- What this task involves -
Which of the lines below hold "will"? Please return each one.

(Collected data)
========

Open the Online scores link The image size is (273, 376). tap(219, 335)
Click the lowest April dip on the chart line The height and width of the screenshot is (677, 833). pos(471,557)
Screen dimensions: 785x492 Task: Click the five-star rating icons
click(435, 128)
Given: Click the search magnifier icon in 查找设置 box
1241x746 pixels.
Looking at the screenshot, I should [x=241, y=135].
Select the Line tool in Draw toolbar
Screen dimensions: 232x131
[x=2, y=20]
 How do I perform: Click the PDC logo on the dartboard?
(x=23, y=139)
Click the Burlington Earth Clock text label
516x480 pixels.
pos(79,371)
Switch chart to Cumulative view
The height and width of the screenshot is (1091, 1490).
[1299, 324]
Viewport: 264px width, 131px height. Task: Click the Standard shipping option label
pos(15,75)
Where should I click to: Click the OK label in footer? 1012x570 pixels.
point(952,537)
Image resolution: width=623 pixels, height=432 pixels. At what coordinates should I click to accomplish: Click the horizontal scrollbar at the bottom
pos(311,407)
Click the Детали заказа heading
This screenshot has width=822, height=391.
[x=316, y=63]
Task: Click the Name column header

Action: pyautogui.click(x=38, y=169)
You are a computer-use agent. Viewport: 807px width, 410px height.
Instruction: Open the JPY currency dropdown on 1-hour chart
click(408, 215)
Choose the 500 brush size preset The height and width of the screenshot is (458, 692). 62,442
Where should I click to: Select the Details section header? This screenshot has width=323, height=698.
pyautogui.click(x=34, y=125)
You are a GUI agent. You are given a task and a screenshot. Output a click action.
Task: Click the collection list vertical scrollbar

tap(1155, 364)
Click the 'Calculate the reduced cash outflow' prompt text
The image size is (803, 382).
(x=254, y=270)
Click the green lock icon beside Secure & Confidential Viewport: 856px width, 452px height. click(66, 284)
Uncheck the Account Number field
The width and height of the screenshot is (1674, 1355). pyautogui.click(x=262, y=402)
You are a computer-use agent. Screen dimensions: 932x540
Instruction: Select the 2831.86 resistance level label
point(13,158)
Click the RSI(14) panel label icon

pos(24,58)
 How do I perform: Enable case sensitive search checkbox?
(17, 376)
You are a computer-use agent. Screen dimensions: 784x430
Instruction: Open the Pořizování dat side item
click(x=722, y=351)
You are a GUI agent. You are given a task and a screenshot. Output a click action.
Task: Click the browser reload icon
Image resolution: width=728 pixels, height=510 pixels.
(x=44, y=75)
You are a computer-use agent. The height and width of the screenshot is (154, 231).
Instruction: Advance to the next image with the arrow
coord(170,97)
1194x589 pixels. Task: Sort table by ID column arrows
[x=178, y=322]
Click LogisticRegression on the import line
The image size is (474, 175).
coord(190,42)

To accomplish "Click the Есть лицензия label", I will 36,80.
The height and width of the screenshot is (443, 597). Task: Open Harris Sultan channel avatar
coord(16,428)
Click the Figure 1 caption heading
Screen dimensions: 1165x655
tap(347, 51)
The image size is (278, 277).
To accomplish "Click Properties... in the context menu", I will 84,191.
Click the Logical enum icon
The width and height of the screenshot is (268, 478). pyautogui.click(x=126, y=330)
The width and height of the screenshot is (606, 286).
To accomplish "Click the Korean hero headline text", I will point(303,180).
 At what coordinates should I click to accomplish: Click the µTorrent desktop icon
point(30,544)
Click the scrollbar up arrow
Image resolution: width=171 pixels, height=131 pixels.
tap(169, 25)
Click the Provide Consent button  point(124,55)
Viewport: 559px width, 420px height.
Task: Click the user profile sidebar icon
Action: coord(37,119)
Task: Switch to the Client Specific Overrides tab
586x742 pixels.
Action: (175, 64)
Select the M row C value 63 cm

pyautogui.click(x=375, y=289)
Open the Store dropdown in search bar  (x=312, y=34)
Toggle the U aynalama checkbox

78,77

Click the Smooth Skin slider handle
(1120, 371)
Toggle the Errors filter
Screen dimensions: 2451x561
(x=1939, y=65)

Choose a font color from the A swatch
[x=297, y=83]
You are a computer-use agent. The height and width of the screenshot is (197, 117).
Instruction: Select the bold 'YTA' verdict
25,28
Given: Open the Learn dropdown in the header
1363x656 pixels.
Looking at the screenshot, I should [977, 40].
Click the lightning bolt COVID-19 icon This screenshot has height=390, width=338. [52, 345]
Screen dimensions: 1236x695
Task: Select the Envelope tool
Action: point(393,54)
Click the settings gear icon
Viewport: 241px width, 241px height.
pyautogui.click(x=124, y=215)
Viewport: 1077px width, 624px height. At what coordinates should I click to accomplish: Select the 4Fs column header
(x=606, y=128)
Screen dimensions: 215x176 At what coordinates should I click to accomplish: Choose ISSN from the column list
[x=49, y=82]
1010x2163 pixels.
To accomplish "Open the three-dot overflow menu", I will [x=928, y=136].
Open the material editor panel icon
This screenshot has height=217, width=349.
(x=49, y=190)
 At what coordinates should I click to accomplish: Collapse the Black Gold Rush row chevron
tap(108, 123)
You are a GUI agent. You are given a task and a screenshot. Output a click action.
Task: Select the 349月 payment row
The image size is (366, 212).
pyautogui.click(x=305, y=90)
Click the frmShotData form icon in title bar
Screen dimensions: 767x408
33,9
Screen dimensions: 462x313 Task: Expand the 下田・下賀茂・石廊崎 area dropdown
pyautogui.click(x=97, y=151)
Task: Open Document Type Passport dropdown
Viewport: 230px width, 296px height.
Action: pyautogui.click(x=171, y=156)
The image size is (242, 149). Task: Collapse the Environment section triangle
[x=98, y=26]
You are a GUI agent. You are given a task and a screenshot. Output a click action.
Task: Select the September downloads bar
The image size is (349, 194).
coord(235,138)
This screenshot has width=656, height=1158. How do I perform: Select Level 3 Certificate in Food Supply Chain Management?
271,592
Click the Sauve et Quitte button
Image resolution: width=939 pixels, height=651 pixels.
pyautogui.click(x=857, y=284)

========

- The answer -
To accomplish "Click the Есть лицензия label", I will 36,80.
To accomplish "Click Properties... in the context menu", I will 84,191.
To accomplish "Click the Korean hero headline text", I will point(303,180).
To accomplish "Open the three-dot overflow menu", I will [x=928, y=136].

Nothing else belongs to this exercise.